#### [Tasks to complete]
[A] Answer the following from the news article about the Germanwings crash:
(i) Which newspaper released the sequence of events, and on what date?
(ii) In which city was the co-pilot's apartment located?
(iii) What did the police officers find when they searched the apartment on Thursday, March 26?
[B] In the news article about the Germanwings crash, recast the paragraph that begins "According to the recording, the captain of the flight" as a short list of events in order.
[C] For each statement, decide whether the news article about the Germanwings crash supports it, answering yes or no and quoting the words that decide it:
(i) The plane carried 150 people, the co-pilot among them.
(ii) Authorities spent two hours in Lubitz's apartment.
(iii) Doctors' notes found included one from the day of the crash.

German co-pilot deliberately crashes plane

By Jessica Ganga
Nation & World Editor  

A German newspaper releases final moments of Flight 9525 (AP Photo).
A German newspaper releases final moments of Flight 9525 (AP Photo).

More information is beginning to surface about the Germanwings flight that crashed into the French Alps on Tuesday, March 24. According to CNN, the co-pilot, Andreas Lubitz, deliberately downed the plane carrying 150 onboard, including himself.

Audio from the flight has been released, allowing a timeline to be determined of how the crash occurred, according to CNN. A German newspaper, Bild, released the sequence of events on Sunday, March 29.

According to the recording, the captain of the flight, Patrick Sodenheimer, could be heard leaving the cockpit after Lubitz tells the captain he can “go any time,” allowing Lubitz to take over the wheel. Then, the plane begins to descend, setting off an alarm. Next, Sodenheimer could be heard banging on the locked cockpit door. The last sounds to be heard are people screaming in the background and a wing scraping a mountain.

Reasons why Lubitz would down the plane are unknown, but according to CNN and other news media reports, the co-pilot had mental health issues. Investigators later found a ripped-up letter in a garbage can in Lubitz’s apartment in Dusseldorf, Germany that said he wasn’t fit for his job. After spending 90 minutes in the apartment, authorities left with boxes of paper and various folders of evidence.

According to the New York Times, the police officers that searched through the apartment Thursday, March 26, found antidepressants. The Times also reported that notes were found by various doctors saying that the pilot was too ill to fly, including a note on the day of the crash.

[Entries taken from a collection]
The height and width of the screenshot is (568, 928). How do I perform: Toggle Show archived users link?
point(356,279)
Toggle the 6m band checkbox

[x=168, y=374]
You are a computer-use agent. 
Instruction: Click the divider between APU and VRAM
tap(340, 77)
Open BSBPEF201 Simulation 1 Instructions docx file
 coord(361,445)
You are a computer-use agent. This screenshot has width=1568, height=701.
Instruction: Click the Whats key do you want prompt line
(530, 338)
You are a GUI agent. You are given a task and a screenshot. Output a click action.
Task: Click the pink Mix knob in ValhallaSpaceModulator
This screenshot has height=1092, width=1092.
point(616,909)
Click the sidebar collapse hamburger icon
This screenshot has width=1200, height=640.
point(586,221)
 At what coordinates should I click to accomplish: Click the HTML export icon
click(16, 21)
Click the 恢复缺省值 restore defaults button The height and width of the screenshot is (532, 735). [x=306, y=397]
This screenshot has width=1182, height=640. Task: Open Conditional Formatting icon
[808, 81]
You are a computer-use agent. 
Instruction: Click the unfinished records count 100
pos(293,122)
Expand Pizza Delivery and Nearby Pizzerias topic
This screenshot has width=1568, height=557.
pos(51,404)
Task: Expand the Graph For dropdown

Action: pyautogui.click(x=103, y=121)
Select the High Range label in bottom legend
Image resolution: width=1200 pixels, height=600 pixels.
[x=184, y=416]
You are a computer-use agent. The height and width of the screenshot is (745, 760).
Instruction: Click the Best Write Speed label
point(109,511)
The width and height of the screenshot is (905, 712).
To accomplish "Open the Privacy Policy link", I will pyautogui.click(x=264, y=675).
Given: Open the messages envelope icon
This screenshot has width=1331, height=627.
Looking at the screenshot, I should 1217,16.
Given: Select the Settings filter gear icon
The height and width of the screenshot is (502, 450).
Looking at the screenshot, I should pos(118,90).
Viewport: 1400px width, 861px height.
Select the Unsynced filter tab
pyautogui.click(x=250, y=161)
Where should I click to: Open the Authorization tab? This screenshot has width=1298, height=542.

#### [Answer list]
[A]
(i) Bild, on Sunday, March 29
(ii) Dusseldorf, Germany
(iii) Antidepressants

[B]
- Lubitz tells captain Patrick Sodenheimer he can "go any time," and the captain leaves the cockpit, letting Lubitz take over.
- The plane begins to descend, which sets off an alarm.
- Sodenheimer bangs on the locked cockpit door.
- The last sounds are people screaming and a wing scraping a mountain.

[C]
(i) Yes: "deliberately downed the plane carrying 150 onboard, including himself."
(ii) No: "After spending 90 minutes in the apartment"
(iii) Yes: "including a note on the day of the crash."